§ **Extracted entries**:
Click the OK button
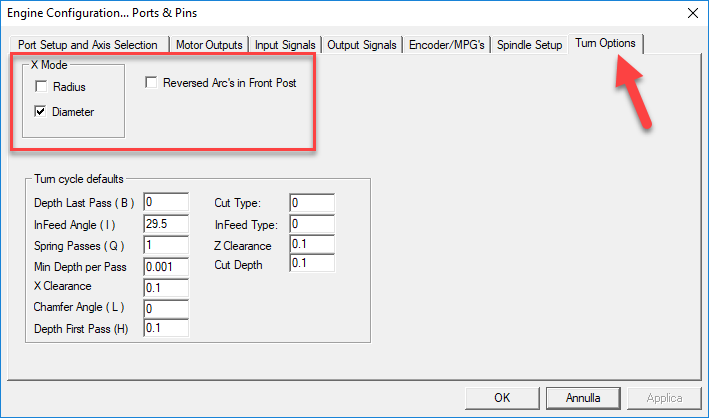This screenshot has height=418, width=709. pos(502,397)
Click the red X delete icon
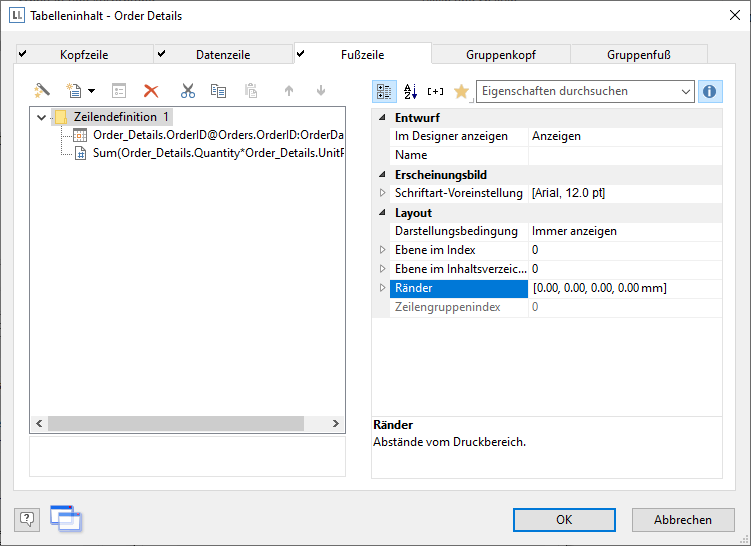Screen dimensions: 751x546 point(152,91)
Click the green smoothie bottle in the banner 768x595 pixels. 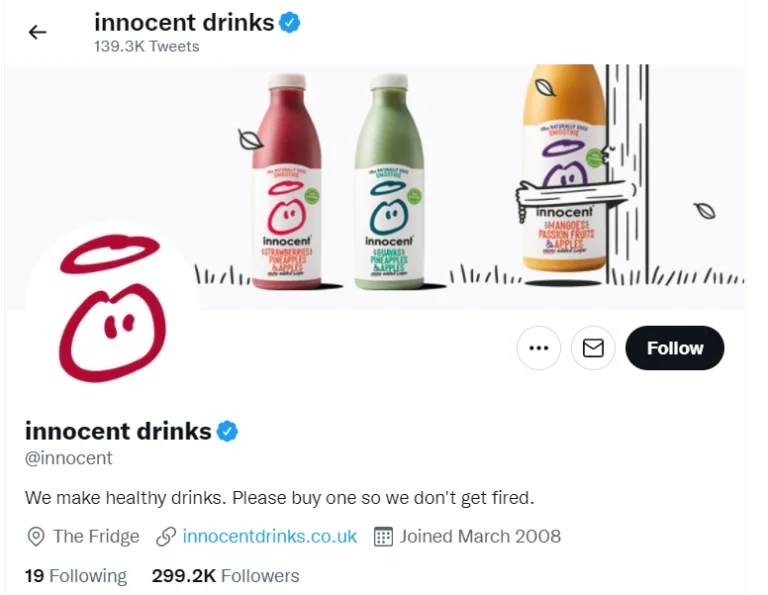389,185
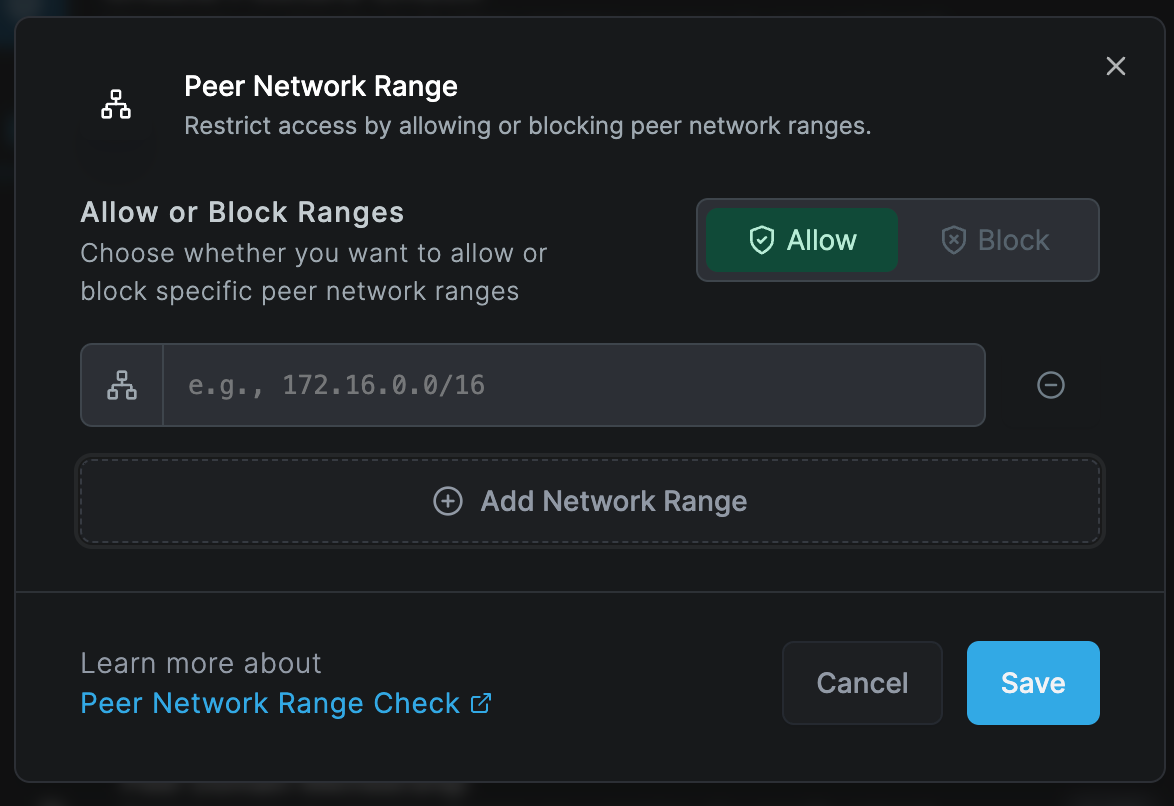Click the network icon inside the range input
The width and height of the screenshot is (1174, 806).
pos(122,385)
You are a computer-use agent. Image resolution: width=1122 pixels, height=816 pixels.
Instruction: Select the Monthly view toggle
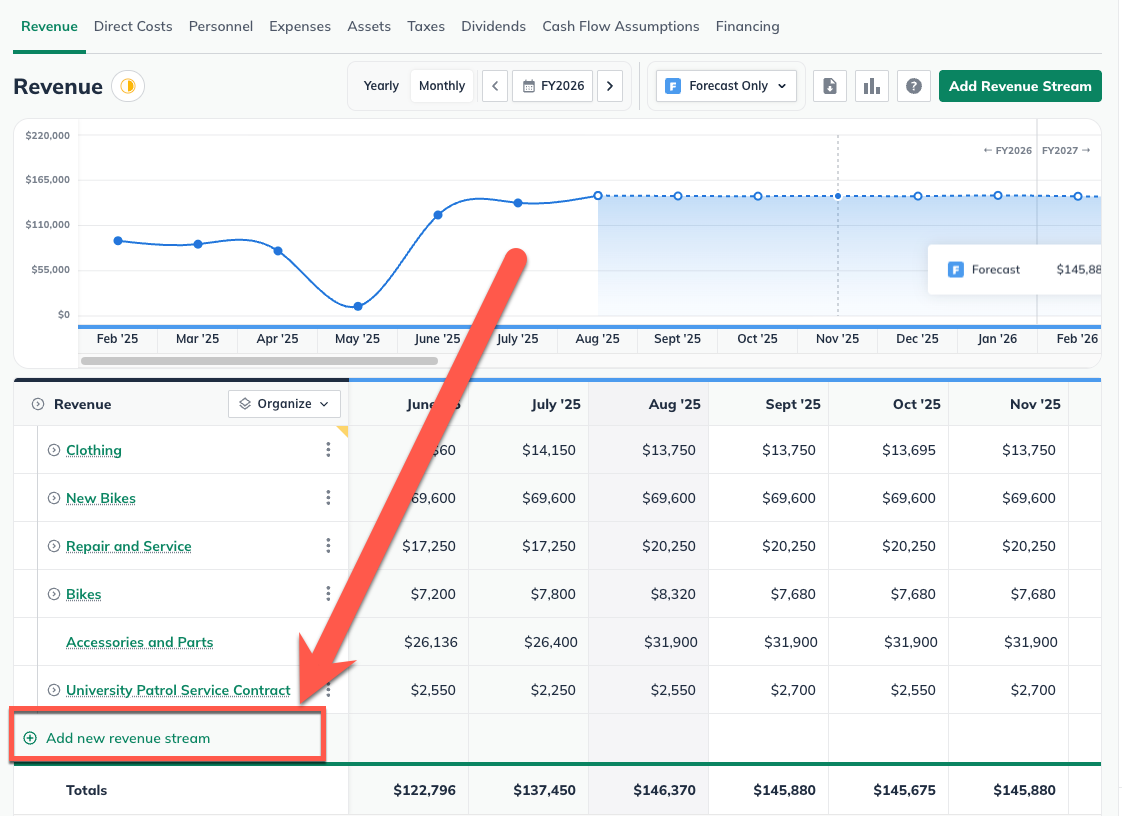(441, 86)
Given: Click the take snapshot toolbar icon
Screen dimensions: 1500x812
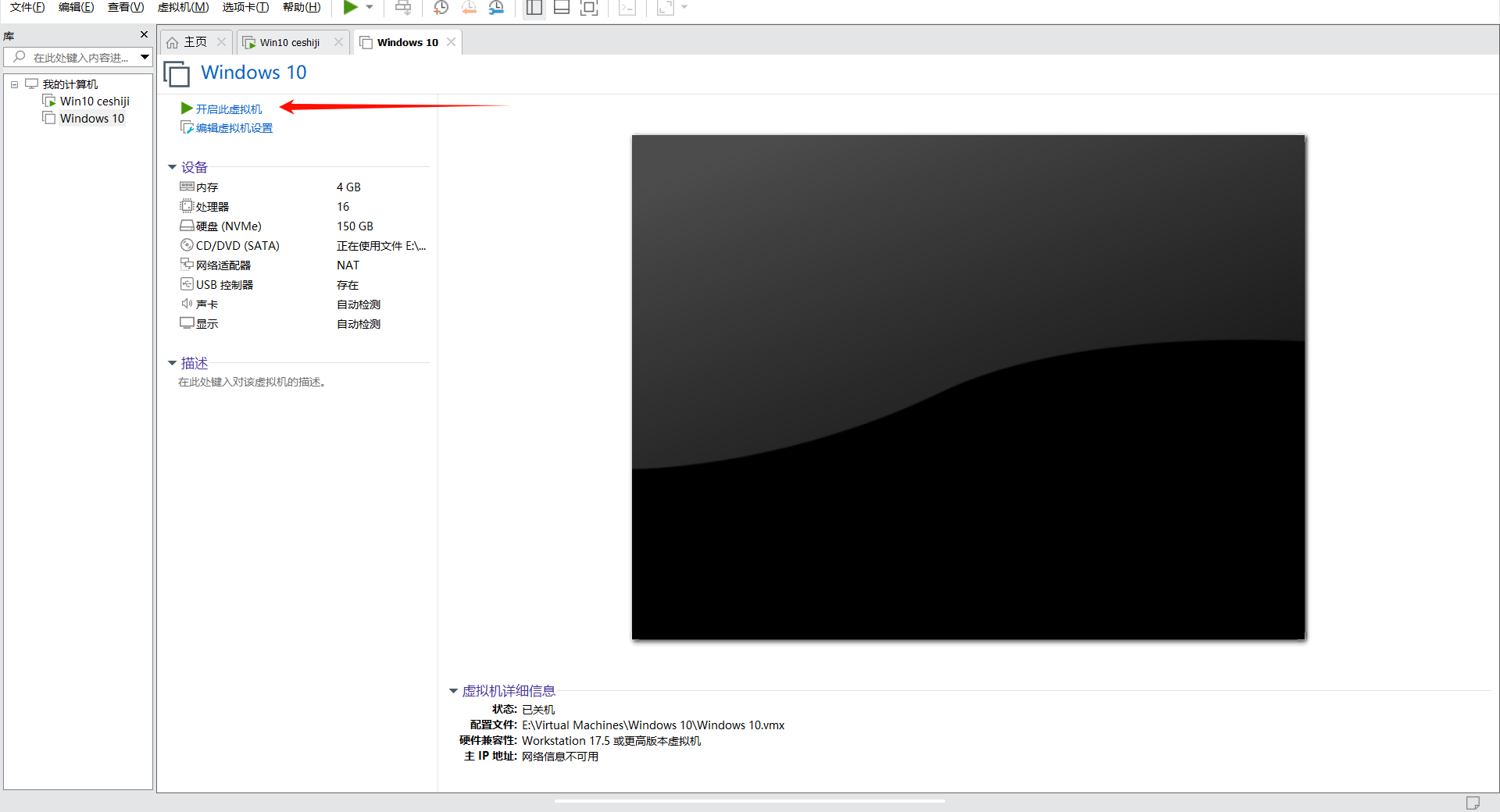Looking at the screenshot, I should (x=441, y=8).
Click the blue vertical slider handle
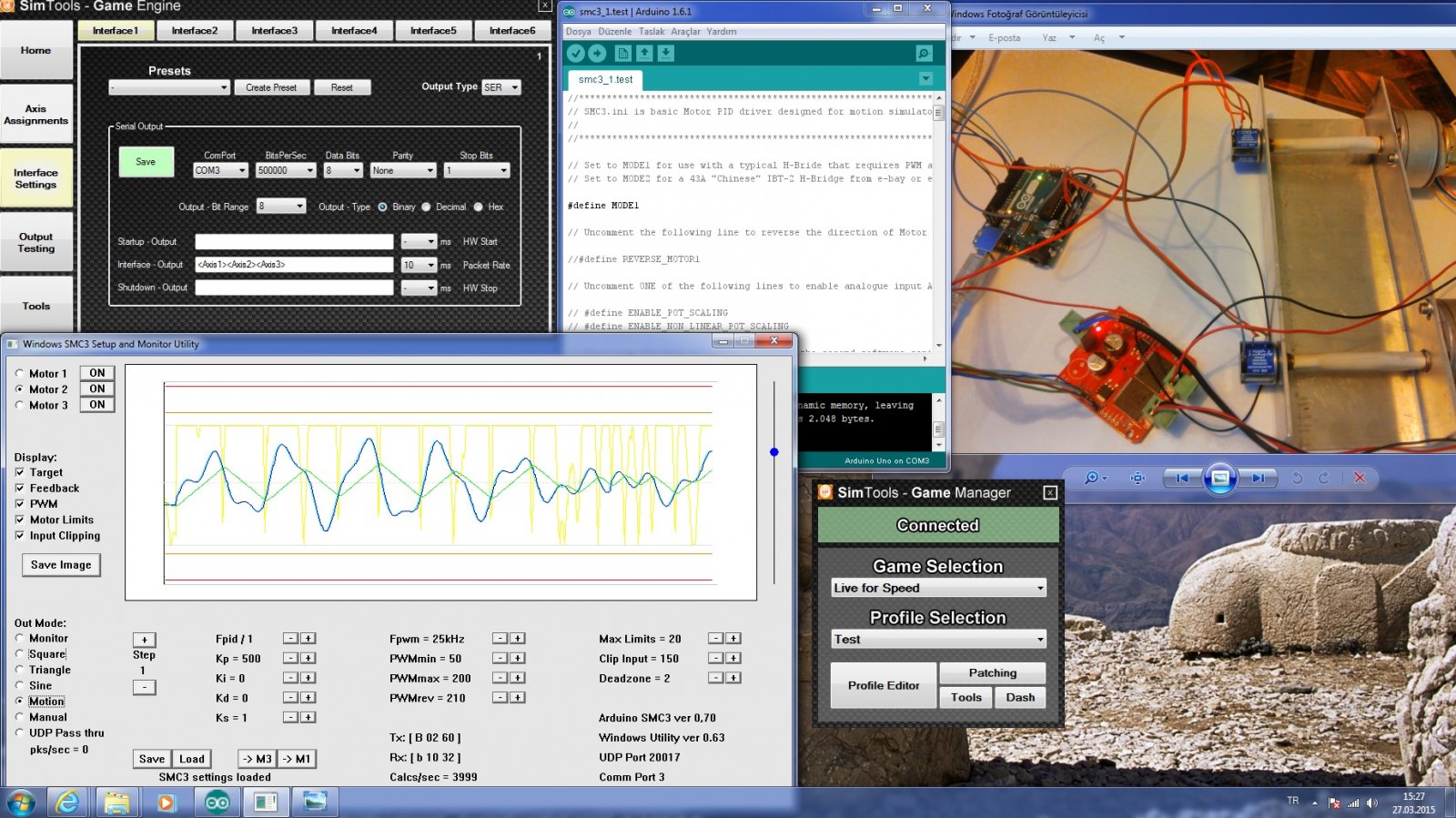This screenshot has height=818, width=1456. (774, 452)
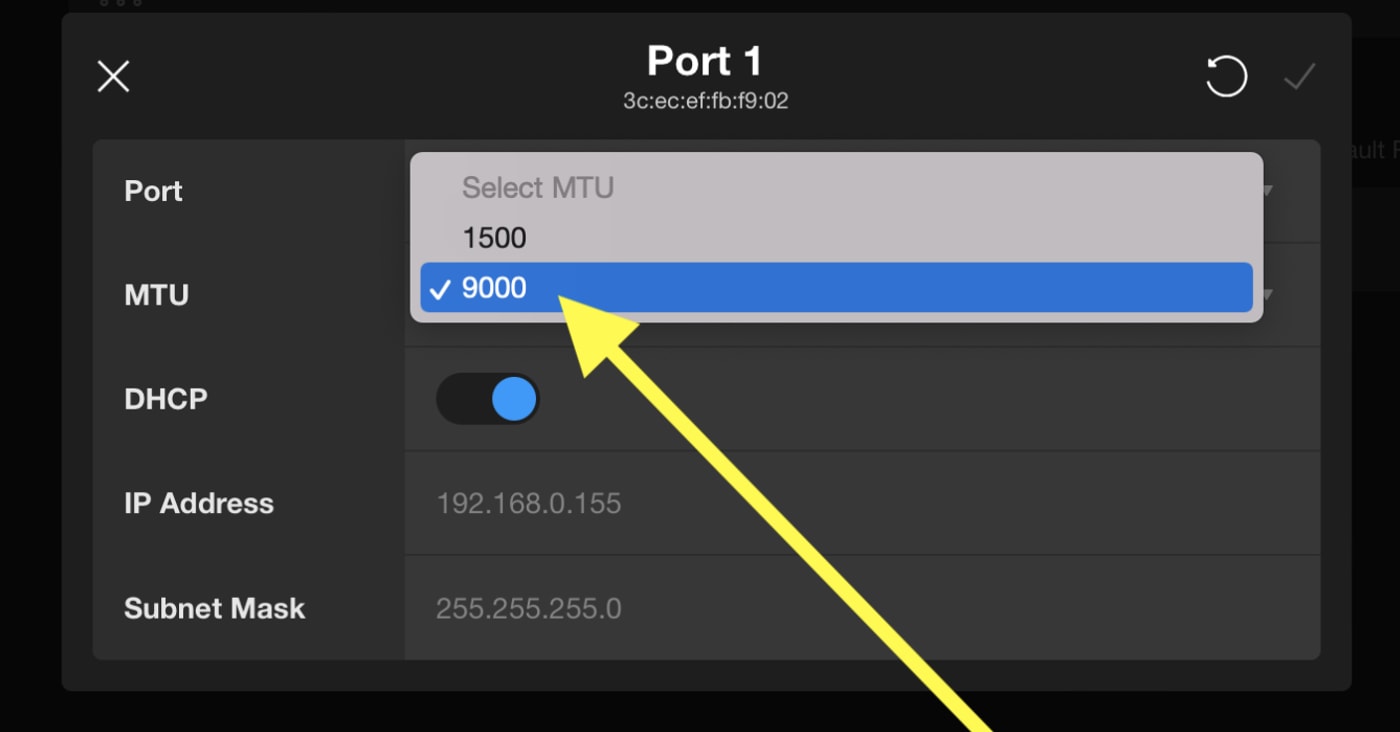Click the three dots above the dialog
This screenshot has width=1400, height=732.
point(120,3)
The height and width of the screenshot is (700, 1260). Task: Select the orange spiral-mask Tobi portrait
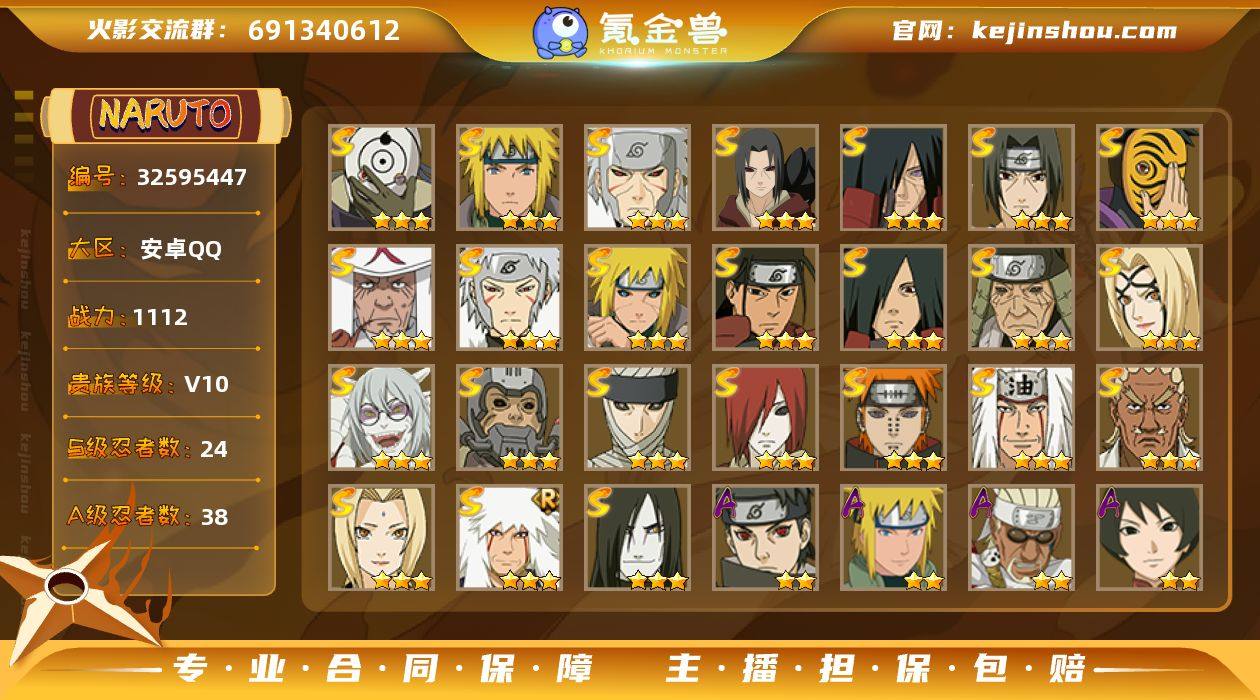point(1150,178)
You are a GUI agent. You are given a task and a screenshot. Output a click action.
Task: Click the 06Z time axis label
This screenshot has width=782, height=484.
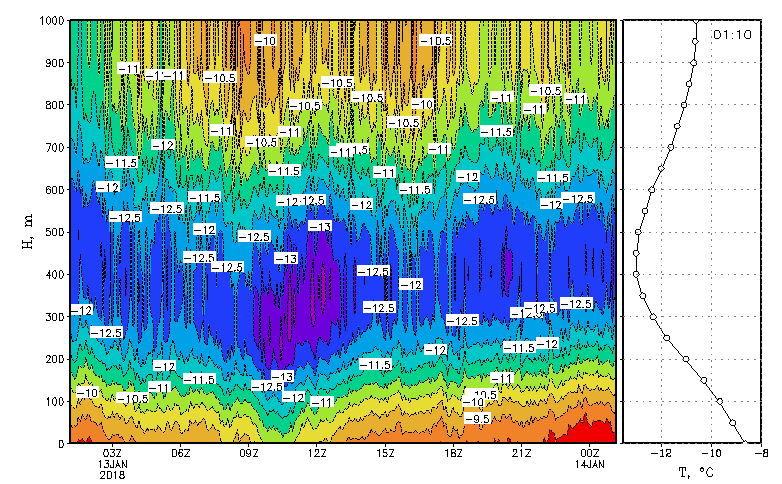(180, 452)
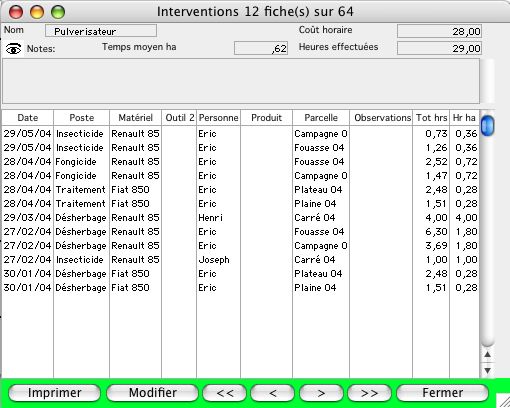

§ **Exercise objective**: All lines from the one containing "Click the blue vertical slider handle" through the final line of the entries above must be restated word for word, pictures excluded.

§ **Answer area**:
Click the blue vertical slider handle
This screenshot has height=818, width=1456. (774, 452)
Click the three dots above the dialog
This screenshot has width=1400, height=732.
point(120,3)
The height and width of the screenshot is (700, 1260). Task: Select the orange spiral-mask Tobi portrait
point(1150,178)
You are a GUI agent. You are given a task and a screenshot. Output a click action.
Task: Click the 06Z time axis label
This screenshot has width=782, height=484.
(180, 452)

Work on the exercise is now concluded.